“I like small languages,” said a friend of mine.
“Yeah, me too. Wait. What do you mean by small languages?” I replied
That led to a series of discussions about what a small language is. We eventually enumerated a list of languages which we knew and could classify. Languages which we mutually agree are small are listed in small fonts; languages which we mutually agree are large are listed in large fonts:
So what exactly is a “small language”, and why do people clamour for it? One metric discussed is the number of reserved keywords a language has. We quickly (and I must add, roughly) looked up and tabulated the results:
|Language||Reserved Words Count||Sources|
|Scheme||20(R4RS); 0(R5RS)||R4RS (PDF); R5RS|
|Lua||21||Lua Reference Manual(§2.1)|
|Python||31 (2.7.8); 33 (3.4)||Python 2.7.8 reference; Python 3.4 reference (§2.3.1)|
A big problem with using keyword count is clearly that it’s not really representative of the language, though it is indicative of what we’re looking for. C# and Java have a large number of keywords (the word “enterprise” and “bureaucracy” also comes to mind when these two languages are mentioned), and are often thought of as large languages.
The use of keywords count also shed some light on the question of “what is a small language”. For such a short phrase, it’s surprisingly ambiguous. What could a small language mean? Is it small in terms of its built in functions? Is it small in terms of the standard library that comes with the language? These two do not seem to be likely what people are most often talking about when it comes to small languages. A small grammar could conceivably be what people mean when they talk about “small languages”.
So I thought to myself: why not compare grammars?
Fortunately most programming languages have a well-defined grammar and they can be usually be expressed in (Extended) Backus-Naur Form. And fortunately too, most language specifications actually do specify the grammars of the language in some vague EBNF-like form.
So the solution is to count the number of production rules in the official language specifications. I’m going to ignore C# (because if there are 79 keywords, imagine how long the EBNF is going to be - Here’s where to find the C# 4.0 EBNF), and Java (the Java 8 specification has 17 pages worth of EBNFs.)
Some grammar specifications were embedded in long web pages, which I have extracted. Most of these grammars are not proper EBNF, but they resemble closely enough in the sense they follow this pattern
Production Rule [separator] Nonterminals (some language spec has terminals in them). I also transformed all the grammars so that 1 line contained 1 production rule. Counting the number of production rules is simply counting the lines in a file.
Here’s what the languages I considered looked like:
|Lisp * that you built in a day||< 10|
|Lua||22||Lua 5.1 Reference Manual|
|Python||82||Python 3.4.1 Complete Grammar|
|Go||153||Go specification; Extraction Script|
|Haskell||78||Haskell 2010 report|
So there you have it. A comparison of grammars based on how many rules there are. These are the “lightweight” languages. Needless to say C# and Java will have a lot more rules.

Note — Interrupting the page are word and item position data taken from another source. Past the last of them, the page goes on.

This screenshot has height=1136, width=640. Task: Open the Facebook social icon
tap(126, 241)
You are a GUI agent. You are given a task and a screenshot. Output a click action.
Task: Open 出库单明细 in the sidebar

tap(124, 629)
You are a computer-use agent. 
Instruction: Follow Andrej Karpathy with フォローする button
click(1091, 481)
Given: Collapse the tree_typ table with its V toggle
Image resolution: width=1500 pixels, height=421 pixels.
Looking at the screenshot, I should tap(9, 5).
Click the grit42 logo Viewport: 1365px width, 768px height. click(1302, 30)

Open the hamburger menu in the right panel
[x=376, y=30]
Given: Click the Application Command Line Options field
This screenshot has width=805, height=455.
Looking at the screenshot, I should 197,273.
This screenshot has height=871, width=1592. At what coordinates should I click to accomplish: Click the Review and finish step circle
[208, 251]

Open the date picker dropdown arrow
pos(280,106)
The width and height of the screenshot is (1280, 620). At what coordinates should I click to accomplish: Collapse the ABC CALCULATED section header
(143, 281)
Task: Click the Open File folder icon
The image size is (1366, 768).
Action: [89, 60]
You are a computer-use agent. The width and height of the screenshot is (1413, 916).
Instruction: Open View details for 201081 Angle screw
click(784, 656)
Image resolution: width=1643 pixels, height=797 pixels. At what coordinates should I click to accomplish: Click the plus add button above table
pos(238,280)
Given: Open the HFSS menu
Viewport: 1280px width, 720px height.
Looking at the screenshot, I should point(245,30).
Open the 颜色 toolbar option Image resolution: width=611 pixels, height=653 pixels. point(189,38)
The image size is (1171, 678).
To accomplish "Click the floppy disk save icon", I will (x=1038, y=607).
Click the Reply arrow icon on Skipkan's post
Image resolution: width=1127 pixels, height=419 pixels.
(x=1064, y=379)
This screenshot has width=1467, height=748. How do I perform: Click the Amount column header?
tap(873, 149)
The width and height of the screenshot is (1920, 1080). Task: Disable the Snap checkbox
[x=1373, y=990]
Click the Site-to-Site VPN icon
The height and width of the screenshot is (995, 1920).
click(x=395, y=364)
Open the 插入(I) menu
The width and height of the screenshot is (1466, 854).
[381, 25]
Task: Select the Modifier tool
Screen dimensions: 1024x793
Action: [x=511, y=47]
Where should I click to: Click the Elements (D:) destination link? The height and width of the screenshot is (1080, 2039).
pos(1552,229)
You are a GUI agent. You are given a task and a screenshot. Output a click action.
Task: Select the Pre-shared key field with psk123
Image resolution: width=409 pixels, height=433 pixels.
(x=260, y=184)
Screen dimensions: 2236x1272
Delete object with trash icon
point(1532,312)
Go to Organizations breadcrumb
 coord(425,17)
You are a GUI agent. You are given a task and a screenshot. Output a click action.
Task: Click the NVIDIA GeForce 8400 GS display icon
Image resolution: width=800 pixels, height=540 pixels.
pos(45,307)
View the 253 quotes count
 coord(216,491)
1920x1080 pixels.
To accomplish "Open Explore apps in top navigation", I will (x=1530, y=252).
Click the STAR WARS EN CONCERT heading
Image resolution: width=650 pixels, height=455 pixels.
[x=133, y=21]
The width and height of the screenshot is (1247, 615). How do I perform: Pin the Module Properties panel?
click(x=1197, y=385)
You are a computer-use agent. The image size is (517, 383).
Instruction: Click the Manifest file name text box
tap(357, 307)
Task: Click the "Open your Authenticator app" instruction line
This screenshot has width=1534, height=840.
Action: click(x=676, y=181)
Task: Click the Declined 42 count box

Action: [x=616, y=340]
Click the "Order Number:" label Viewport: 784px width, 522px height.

As always (in most of my blog posts I have one of these), there is a caveat. For each language there can be multiple EBNFs - it depends on how you want to specify your grammar. The EBNFs I used are mostly official grammars from the language specifications themselves (some like C are printed on dead tree paper, so I’m not going to type that out, so I shortcutted and used someone else’s).
Perhaps another way to think of “small languages” is what kind of parser could be built for those languages. If a LL(1) parser could be built for the grammar, that implies it’s a simple grammar, and that means it’s a small language (yes, I am aware that I am conflating the concepts of simplicity with size). That pretty much also means that in the list above, only Python could be parsed (and even so it does with a lot of crutches).
Small Languages, A Conclusion
I can definitely see the appeal of small languages. A small grammar implies a smaller cognitive load. This leaves more space for the structure of the program that you’re writing itself. Of course small languages can be complex too - I often had to look up where to put the
* during the course of whatever little C programming I have done (can’t remember the spiral rule for the life of me).
I think this also highlights how important the stdlib of a language is. Out of these languages, I love and use Go and Python the most simply because they have fantastic stdlibs. Small core, but great stdlibs, that’s what I look for in a language.
But surely this is not the only appeal of small languages? Tell me why you like small languages below.